Vicent expone nuestras vergüenzas en las peripecias de los hombres rata, una especie de eremitas que viven y reflexionan a costa de la mierda social que a todos nos salpica y nos recuerda con particular vehemencia, casi rayana con el paroxismo, que si somos descendientes de Caín es porque todos somos Caín y no al revés. La humanidad entera celebra la muerte de Abel, quien no sólo resulta tan prescindible como sus padres, sino que queda como último vestigio de un dios justiciero, vengador, caprichoso y tirando a imbécil e infantiloide.
Sobre el signo o la marca de Caín ya dijo mucho Herman Hesse en Demian, obra que abordaremos en un futuro no muy lejano. Pero Manuel, desde la honradez que lo caracteriza, da un paso más allá del premio Nobel y, en lugar de desmitificar al caído, desmitifica el pecado haciendo intersección de mundos paralelos al mejor estilo de Edgar Rice Burroguhs.
Vicent, sí, entra a saco en la mitología bíblica y nos mete de por medio ametralladoras, trincheras, aviones supersónicos y desolación para describir una decadencia infumable pero fumada que tiene no obstante una belleza metafórica que no por casualidad se materializa en la música de jazz.
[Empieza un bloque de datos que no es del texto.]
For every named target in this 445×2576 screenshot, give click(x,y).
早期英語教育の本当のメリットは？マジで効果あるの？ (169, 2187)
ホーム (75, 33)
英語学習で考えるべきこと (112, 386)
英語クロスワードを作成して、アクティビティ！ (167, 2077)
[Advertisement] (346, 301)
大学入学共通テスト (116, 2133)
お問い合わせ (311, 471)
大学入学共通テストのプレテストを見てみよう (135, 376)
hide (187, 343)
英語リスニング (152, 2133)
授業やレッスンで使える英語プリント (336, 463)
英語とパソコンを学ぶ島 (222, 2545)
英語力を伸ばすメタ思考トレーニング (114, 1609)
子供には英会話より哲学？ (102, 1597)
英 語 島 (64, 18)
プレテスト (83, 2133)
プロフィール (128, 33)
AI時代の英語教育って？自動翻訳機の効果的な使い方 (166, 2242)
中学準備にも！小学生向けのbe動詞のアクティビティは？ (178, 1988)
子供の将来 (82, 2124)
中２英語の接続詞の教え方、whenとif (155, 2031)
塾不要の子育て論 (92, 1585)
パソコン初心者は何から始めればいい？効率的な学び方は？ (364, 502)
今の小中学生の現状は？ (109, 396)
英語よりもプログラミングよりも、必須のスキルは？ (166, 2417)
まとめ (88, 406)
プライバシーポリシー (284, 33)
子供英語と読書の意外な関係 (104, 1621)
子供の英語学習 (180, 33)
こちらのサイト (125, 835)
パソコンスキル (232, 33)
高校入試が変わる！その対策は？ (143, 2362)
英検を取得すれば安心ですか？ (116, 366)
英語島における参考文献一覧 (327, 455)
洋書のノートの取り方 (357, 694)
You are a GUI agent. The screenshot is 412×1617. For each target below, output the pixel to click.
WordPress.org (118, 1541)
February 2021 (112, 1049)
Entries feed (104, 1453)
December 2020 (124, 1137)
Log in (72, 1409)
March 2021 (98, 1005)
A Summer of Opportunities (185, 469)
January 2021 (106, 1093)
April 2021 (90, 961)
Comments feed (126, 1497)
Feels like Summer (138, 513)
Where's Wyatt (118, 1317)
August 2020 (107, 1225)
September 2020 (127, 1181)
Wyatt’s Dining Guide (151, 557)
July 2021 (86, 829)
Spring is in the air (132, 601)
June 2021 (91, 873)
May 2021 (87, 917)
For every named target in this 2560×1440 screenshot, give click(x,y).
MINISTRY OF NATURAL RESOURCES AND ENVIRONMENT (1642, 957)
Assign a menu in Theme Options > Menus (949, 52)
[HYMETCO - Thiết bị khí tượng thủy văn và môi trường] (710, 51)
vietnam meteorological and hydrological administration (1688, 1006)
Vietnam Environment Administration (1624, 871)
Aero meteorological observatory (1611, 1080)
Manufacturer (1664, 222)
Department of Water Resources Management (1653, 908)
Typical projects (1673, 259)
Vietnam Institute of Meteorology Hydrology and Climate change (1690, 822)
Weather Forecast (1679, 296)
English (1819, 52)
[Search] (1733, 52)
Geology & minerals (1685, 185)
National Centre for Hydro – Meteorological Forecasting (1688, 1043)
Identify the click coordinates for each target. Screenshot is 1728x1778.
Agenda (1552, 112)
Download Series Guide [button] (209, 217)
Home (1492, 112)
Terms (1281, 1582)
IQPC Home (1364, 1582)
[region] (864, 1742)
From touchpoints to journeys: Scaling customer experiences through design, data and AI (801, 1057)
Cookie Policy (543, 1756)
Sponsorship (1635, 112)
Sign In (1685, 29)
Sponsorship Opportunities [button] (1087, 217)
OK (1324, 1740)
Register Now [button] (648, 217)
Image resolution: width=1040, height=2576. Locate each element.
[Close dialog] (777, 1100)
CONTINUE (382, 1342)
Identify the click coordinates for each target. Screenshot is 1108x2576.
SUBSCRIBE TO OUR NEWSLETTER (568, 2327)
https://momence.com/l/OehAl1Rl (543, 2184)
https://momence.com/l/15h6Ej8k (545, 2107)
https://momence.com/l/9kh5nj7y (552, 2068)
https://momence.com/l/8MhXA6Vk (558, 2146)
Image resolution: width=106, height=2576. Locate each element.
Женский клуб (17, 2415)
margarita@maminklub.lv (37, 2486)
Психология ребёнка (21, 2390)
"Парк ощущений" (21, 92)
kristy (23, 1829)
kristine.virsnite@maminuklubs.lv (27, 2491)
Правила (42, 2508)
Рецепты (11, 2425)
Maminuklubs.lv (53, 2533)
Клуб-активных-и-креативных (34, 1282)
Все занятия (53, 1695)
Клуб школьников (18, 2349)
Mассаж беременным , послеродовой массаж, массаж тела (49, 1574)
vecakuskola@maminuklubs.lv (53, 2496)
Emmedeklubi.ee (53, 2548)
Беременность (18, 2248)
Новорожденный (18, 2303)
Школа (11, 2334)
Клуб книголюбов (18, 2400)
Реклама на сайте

Momento culminante para mí cuando la mona muere y es enterrada en el valle de Jericó (primer enterramiento neolítico para el autor en dicho enclave y comienzo de la civilización -toda civilización, los de historia lo sabemos, comienza en una tumba).
"No van a ninguna parte, los lleva la deriva de la historia", es la frase más demoledora que nos ofrece la novela cuando se refiere al sentido de la guerra y al destino de los portaaviones que navegan por el mismo Mediterráneo que dio origen a la cultura y a Europa.  Magnífica burla la de los miembros de la secta que aguardan ser arrebatados por los extraterrestres para vivir una vida mejor en Ganímedes. Extraordinaria imagen la de los policías celebrando el asesinato de Abel (si no hubiese crimen, ¿para qué servirían ellos?). Y mayúscula crítica la que hace el autor cuando refiere  que "gente muy distinguida cayó derribada por la vida antes de triunfar en algo que no fuera el alcohol".  Efectivamente. Ya en los años ochenta éramos una sociedad tan decadente como la que fue expulsada del Jardín del Edén, que ni era jardín ni era Edén para personas como Caín, el superviviente último y único de Jehová.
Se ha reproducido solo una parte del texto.